**ABOUT THIS TASK**
Your task is to copy every line of the records below that contains "agent".

**SOURCE MATERIAL**
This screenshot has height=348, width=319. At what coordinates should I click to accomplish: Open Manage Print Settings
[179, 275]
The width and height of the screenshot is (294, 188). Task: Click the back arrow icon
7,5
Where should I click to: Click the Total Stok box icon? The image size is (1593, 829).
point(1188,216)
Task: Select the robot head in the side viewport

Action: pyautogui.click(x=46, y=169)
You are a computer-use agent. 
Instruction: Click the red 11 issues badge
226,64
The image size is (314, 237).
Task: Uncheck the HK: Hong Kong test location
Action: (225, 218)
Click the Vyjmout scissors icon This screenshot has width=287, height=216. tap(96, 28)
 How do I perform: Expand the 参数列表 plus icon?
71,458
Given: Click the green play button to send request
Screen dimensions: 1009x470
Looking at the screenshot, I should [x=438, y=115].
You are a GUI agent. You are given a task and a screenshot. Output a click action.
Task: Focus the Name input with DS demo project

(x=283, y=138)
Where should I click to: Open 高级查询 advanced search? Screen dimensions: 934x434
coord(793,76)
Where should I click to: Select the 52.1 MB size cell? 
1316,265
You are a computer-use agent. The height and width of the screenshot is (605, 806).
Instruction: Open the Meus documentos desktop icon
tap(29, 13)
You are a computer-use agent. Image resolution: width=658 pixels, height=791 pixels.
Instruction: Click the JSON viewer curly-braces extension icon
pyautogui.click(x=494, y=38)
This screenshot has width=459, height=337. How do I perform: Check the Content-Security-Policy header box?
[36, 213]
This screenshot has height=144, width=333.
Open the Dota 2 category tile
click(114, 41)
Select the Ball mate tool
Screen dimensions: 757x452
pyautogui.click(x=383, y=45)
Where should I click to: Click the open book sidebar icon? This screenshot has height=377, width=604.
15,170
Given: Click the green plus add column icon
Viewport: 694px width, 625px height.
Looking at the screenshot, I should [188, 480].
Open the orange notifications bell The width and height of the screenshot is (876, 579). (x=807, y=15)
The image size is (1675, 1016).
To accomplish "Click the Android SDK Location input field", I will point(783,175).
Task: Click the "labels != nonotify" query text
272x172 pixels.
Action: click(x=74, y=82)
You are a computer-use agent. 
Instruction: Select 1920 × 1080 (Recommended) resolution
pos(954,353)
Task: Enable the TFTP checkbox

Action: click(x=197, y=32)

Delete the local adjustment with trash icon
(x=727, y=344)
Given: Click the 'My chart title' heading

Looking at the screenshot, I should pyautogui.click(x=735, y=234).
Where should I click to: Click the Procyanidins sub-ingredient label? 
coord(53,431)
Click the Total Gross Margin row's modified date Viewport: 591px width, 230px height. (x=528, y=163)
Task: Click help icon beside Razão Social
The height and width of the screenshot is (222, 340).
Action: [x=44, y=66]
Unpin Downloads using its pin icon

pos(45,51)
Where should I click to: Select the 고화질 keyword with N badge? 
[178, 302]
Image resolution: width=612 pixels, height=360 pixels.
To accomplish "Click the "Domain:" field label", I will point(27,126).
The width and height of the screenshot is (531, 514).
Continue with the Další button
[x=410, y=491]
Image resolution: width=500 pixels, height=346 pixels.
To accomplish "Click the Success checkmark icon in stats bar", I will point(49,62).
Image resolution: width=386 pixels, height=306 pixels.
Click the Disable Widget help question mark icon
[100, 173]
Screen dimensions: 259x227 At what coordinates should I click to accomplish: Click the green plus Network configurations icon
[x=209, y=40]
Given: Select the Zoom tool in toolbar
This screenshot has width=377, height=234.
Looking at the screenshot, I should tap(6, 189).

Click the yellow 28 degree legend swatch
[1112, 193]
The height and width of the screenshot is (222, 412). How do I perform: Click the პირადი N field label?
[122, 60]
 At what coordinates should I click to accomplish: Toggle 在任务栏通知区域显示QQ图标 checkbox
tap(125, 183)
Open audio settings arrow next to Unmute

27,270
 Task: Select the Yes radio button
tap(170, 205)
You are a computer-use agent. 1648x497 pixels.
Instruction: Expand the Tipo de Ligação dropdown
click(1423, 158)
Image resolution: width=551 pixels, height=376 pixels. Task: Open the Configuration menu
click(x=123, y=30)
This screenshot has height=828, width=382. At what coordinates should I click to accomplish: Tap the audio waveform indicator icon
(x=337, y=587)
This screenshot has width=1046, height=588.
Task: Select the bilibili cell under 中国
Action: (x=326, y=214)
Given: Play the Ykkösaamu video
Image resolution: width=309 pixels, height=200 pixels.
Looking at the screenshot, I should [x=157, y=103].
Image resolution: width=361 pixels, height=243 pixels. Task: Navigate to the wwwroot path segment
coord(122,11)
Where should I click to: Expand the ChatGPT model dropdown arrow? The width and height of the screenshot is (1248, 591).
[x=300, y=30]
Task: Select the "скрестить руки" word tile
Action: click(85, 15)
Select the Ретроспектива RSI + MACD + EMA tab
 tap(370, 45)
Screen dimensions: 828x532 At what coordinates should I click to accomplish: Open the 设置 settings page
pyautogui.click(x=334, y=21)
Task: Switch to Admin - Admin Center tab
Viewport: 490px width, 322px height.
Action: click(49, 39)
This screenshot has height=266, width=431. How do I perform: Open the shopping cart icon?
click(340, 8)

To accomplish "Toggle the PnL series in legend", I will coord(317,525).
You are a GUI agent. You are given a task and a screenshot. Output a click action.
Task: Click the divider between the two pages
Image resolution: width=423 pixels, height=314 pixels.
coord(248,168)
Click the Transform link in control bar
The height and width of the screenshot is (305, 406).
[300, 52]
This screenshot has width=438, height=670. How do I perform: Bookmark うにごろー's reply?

**TASK SOLUTION**
You are a computer-use agent. 
You are a GUI agent. You are given a task and a screenshot. Output a click action.
You are a computer-use agent. The height and width of the screenshot is (605, 806).
You are a computer-use agent. Image resolution: width=658 pixels, height=791 pixels.
You are a computer-use agent. 
You are a computer-use agent. 1648x497 pixels.
You are a GUI agent. You are given a task and a screenshot. Output a click action.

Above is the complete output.